[Task to carry out]:
Copy each line containing "Deepa" from the listing below.

[Data to use Boundary: Start]

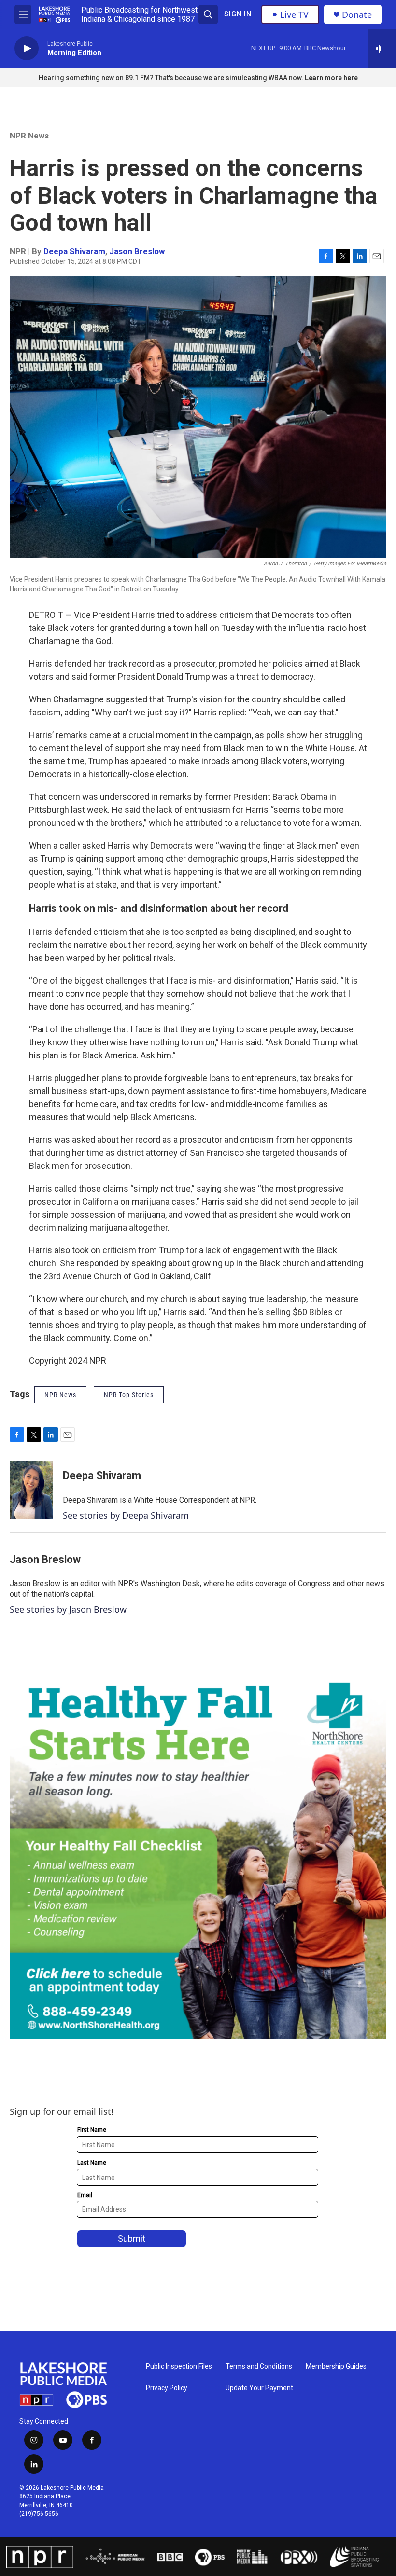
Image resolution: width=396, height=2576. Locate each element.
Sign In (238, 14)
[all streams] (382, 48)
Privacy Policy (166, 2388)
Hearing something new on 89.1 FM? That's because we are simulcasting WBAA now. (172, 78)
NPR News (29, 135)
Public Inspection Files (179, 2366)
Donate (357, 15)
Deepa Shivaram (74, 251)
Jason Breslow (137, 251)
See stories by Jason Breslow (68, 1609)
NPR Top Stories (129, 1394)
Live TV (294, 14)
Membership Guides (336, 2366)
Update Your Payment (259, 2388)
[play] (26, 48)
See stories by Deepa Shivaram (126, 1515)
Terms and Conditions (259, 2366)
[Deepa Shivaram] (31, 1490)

[Data to use Boundary: End]

[Response area]:
Deepa Shivaram (74, 251)
See stories by Deepa Shivaram (126, 1515)
[Deepa Shivaram] (31, 1490)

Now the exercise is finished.